A full house at the Olympic Stadium also had a world record to cheer as Poland’s Anita Wlodarczyk hurled the hammer 77.96 metres to break Russian Tatyana Lysenko’s three-year-old mark of 77.80.
It might not have attracted the same publicity as Bolt’s heroics in the 100 and 200 but it earned a gold medal and the same $100,000 cheque.
There were Kenyan one-twos in the men’s marathon and women’s 5,000 metres.
Abel Kirui won the morning marathon in a championship record two hours 06 minutes and 54 seconds with Emmanuel Mutai taking silver and Ethiopia’s Tsegay Kebede claiming bronze.
Vivian Cheruiyot, silver medallist in 2007, won a tactical 5,000 by storming down the final straight to finish in 14:57.97 with Sylvia Kibet snatching second from Ethiopian favourite Meseret Defar.
American Dwight Phillips won the long jump with a mark of 8.54 metres while injured Australian Olympic champion Steve Hooker claimed the pole vault gold with just one successful attempt at 5.90 metres.
With the United States disqualified from the 4x100 relay after Friday’s semi-finals, Jamaica merely had to get the baton round safely to secure gold.
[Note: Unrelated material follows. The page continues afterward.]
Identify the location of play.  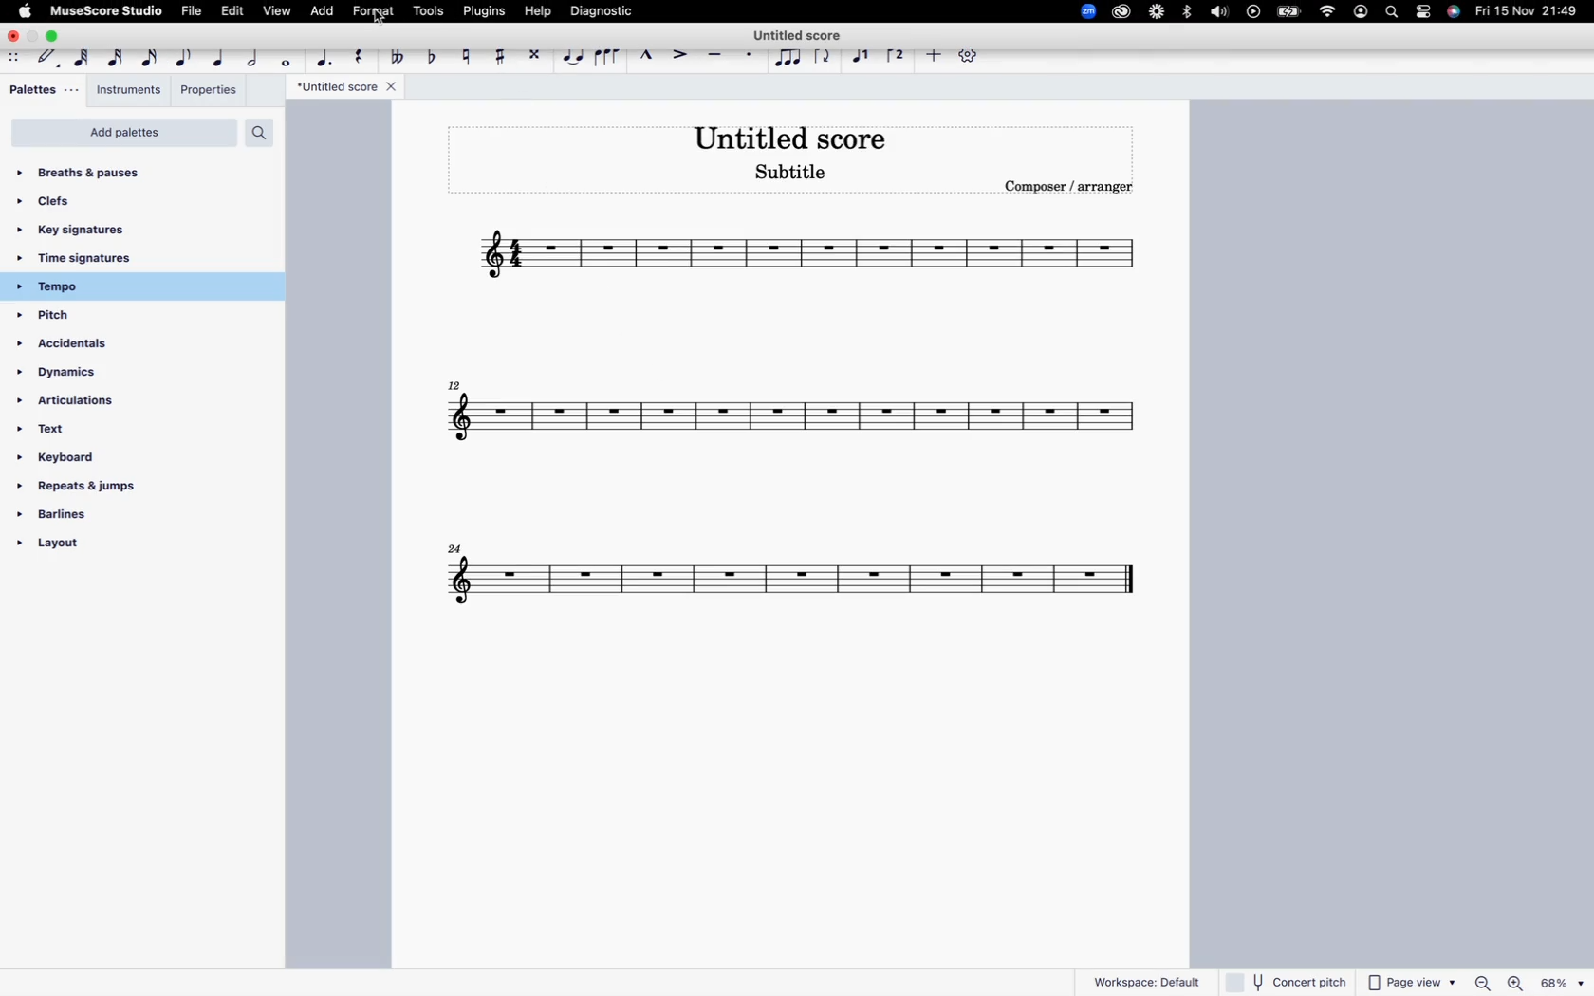
(1254, 14).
Time-served doper Steve Mullings led them off, Michael Frater ran a solid back straight and Bolt took command on the bend. He ensured a safe handover to Asafa Powell and the individual bronze medallist roared home.
Bolt is now triple world and Olympic champion, five of the titles achieved with world records.
He said his tiredness was to blame for Jamaica’s narrow failure to break their world record but described winning three world golds as wonderful.
“I’m proud of myself and the relay is always fun, much better than running alone,” he said.
Asked if he was a legend, he added. “I don’t think so. Year after year I have to become champion and champion again.”
Trinidad & Tobago took silver in 37.62, a time only ever bettered by Jamaica and the U.S., while Britain won bronze in 38.02.
It was a similar story in the women’s event after the US went out in the semi-finals when they dropped the baton.
World and Olympic 100 champion Shelly-Ann Fraser took Jamaica clear after the second leg and 100 silver medallist here Kerron Stewart brought them home in 42.06.
Bahamas took silver and Germany a crowd-pleasing bronze.
In the men’s 4x400 relay, the United States fared much better. They rested individual gold and silver medallists LaShawn Merritt and Jeremy Wariner but still qualified fastest for Sunday’s final.
Poland continued their good run at the championships with Wlodarczyk’s stunning hammer gold.
After her world record throw on the second attempt she passed with her next three but then had a real scare when Germany’s Betty Heidler launched a last-round monster that measured 77.12 015 — good enough for silver.
Long jump winner Phillips, like all the American team, had JO stitched into his vest in honour of Jesse Owens.
In an emotional ceremony, medals were presented by Marlene Hemphill Dortch, Owens’ granddaughter, and Kai Long, son of Owens’ German long jump friend and rival Luz Long at the 1936 Olympics here.
Sunday, the final day of action, features the women’s marathon in the morning then seven finals squeezed into a two-hour evening session, where the men’s 5,000 and 800, women’s 1,500 and both 4x400 relays should be the highlights.